Font Size:

“Thomas.”

“I am merely intrigued, my dear. A man who evaluates minds the way a vintner evaluates grapes deserves rigorous questioning, and I intend to provide it.”

The Netherfield party arrived at four. Mrs. Long, having already been dropped off by her nephew in a gig, settled herself in to appraise each new arrival with a critical eye, no doubt gathering gossip the way squirrels hoarded nuts.

Mama placed Jane near the door, understanding that proximity and good lighting were the twin pillars of romantic opportunity.

Bingley entered first, because Bingley entered everything first—rooms, conversations, affections—with the heedless enthusiasm of a man who had never met a threshold he did not wish to cross.

“Miss Bennet.” An easy smile brightened his face as he bowed. “What a pleasure. Your home is warm, and I say, whatever is in the kitchen smells delectable.”

Jane smiled at him with a dangerous warmth that I recognized as her heart already halfway given. “Thank you, Mr. Bingley. You are most welcome.”
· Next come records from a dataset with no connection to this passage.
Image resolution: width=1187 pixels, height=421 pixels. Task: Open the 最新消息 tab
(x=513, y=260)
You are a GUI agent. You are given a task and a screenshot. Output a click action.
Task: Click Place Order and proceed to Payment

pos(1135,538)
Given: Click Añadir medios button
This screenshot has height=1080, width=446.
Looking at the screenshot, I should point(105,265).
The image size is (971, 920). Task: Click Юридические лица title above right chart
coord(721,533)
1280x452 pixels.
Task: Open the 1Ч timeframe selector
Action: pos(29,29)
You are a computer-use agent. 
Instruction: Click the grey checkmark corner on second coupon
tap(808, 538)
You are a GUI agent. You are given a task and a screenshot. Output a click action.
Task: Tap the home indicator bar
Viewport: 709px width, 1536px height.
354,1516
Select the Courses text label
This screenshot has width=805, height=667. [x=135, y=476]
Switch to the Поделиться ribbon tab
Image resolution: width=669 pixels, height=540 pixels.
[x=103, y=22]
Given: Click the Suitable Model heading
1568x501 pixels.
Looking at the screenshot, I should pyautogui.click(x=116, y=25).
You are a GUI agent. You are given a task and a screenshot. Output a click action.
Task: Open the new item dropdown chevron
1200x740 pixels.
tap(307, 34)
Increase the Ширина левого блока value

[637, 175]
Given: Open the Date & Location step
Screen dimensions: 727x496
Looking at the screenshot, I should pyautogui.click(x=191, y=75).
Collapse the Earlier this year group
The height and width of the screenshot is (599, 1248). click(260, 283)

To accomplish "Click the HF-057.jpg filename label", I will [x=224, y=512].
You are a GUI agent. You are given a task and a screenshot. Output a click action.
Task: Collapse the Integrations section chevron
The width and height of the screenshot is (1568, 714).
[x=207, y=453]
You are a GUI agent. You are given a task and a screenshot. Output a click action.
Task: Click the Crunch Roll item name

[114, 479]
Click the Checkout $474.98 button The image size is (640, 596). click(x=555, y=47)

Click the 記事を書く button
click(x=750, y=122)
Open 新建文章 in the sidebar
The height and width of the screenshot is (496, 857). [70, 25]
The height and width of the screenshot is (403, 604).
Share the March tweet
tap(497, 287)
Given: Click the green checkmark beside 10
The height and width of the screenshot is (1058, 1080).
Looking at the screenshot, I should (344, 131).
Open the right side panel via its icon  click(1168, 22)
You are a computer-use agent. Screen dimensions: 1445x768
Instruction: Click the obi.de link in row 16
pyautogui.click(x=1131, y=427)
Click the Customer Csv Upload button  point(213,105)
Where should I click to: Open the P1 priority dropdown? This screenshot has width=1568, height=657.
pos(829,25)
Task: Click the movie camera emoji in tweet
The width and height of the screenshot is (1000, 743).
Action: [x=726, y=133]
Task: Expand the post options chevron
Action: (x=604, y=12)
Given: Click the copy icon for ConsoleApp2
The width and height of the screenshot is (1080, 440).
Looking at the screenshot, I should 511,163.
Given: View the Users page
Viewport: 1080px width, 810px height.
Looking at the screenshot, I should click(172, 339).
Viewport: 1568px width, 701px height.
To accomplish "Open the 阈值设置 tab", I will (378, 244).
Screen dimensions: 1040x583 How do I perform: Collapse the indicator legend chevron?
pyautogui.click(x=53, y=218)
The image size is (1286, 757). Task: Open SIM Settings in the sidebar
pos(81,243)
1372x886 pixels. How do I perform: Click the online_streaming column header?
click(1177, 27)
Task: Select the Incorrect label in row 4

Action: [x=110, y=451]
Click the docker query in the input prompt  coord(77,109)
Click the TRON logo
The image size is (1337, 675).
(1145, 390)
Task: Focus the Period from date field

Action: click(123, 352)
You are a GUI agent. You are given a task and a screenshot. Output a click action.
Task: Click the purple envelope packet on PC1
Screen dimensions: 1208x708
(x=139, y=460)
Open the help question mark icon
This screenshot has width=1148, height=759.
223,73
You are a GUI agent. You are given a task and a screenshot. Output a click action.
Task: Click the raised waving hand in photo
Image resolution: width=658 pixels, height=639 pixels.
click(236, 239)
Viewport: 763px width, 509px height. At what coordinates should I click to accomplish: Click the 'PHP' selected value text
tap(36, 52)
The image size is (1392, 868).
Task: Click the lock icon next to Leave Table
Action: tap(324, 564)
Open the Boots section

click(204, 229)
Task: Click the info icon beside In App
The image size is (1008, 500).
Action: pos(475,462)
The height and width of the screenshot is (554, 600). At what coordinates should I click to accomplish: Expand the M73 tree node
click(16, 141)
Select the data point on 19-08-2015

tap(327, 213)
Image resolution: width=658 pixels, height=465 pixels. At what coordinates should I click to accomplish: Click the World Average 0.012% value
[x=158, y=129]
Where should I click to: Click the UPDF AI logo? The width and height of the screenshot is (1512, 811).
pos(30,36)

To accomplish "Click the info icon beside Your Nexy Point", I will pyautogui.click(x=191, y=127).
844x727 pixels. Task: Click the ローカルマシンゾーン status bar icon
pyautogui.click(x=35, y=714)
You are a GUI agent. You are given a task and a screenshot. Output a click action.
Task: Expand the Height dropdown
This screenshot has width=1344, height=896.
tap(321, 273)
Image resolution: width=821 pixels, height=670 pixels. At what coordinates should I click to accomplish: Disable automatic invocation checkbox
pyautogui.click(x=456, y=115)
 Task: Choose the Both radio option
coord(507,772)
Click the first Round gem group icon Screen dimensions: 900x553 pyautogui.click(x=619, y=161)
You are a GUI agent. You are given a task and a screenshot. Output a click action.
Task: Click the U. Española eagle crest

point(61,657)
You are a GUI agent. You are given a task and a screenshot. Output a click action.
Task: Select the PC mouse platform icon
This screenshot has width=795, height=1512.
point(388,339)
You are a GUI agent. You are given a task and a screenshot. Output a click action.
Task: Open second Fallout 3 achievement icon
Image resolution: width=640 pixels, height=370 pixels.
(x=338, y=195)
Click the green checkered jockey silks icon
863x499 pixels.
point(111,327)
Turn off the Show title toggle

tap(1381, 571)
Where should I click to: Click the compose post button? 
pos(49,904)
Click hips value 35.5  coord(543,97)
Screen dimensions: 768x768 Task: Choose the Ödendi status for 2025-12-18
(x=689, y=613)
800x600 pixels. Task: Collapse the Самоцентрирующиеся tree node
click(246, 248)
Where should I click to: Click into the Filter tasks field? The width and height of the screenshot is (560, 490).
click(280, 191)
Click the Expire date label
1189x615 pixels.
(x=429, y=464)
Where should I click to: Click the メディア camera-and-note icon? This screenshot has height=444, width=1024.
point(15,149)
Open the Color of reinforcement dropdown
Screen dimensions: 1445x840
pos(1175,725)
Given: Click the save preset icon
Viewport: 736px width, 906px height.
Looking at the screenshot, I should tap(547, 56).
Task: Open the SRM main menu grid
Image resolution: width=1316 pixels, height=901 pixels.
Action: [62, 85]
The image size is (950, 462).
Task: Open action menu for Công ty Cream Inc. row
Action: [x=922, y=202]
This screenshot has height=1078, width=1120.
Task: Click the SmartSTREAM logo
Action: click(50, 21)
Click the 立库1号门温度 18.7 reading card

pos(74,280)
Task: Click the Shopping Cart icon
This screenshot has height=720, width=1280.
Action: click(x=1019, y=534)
“Quite attentive,” Mrs. Long murmured to no one in particular,though the murmuring was pitched to carry exactly as far as Mama’s left ear. “He went straight to her. Did not even glance at the furnishings.”

Caroline and Mrs. Hurst descended next, handed down by Darcy and Mr. Hurst. The two Bingley sisters, however, kept their imperious gazes on our furnishings, curtains, wallpaper, and artwork.

“What a charming room, Mrs. Bennet.” Caroline flicked her fan appraisingly. “So cozy.”

“We find it sufficient,” Mama said, with the steel-tipped pleasantness she reserved for women who confused wealth with worth. “The proportions suit a family. I am told that fashionable London drawing rooms are considerably larger, though I have observed that the conversations in them tend to be rather smaller.”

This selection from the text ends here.